A prisão domiciliar de Elza foi concedida pelo juiz da 2º Vara Criminal de Araguaína, Antônio Dantas de Oliveira Júnior nessa terça-feira (11). Na decisão, o juiz destacou que a filha de Elza, apesar de estar sob os cuidados da avó, estaria apresentando transtornos emocionais relacionados à ausência da genitora e considerou real a necessidade da presença da mãe apoiando-se no Estatuto da Criança e do Adolescente (ECA) que assegura proteção integral à criança e ao adolescente.

Na decisão o juiz descreve que a avó relata que desde o dia em que viu a mãe sendo presa a menina passou a apresentar comportamentos fora do comum como agressividade, choro constante, perda de apetite e problemas para dormir.

Segundo laudo técnico apresentado pela psicóloga forense Dra Bernadete Galdino Iunes, a menina apresenta trauma familiar intenso, cursando com ansiedade e teve uma nova crise em março deste ano, sendo diagnosticada pelo neuropsiquiatra Dr. Ricardo Jabur Filho como inclusa no transtorno do Desenvolvimento Emocional e Comportamental com sério risco de evoluir para curso patológico de sequelas irreversíveis.

Restrições

Apesar da decisão que favorece Elza, o Juiz Antônio Dantas, impôs várias restrições que devem ser cumpridas pela advogada, entre elas, Elza está proibida de mudar de endereço sem comunicação prévia, não pode receber visitas que não sejam parentes ou advogados e só pode sair do imóvel em caso de emergência médica ou acompanhamento escolar da filha. Para acompanhar o cumprimento das imposições, a Polícia Judiciária foi autorizada pelo Juiz a realizar inspeções na residência de Elza, sem necessidade de comunicação prévia.

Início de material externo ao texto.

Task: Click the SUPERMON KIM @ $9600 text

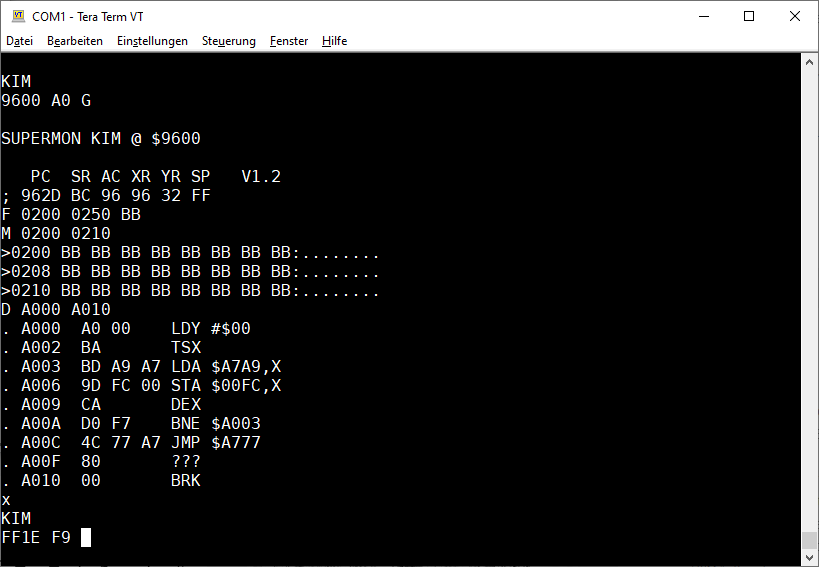Action: click(101, 138)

O juiz também proibiu a existência de linha telefônica instalada na residência da advogada, bem como qualquer dispositivo de acesso à internet, móvel ou fixo, sendo que nenhuma visita deverá ingressar no imóvel utilizando qualquer dispositivo que permita acesso à telefonia ou internet.

Entenda o Caso

Elza Leite foi presa durante a Operação Fênix da Polícia Civil e em março deste ano foi condenada a 18 anos de prisão. No último dia 9 de maio, o Superior Tribunal de Justiça concedeu por unanimidade o direito à prisão domiciliar para a advogada, no entanto a medida não pôde ser cumprida porque pesava contra Elza uma outra ação penal onde ela foi condenada a 4 anos e 6 meses em regime fechado. A decisão também mantinha a sua prisão preventiva.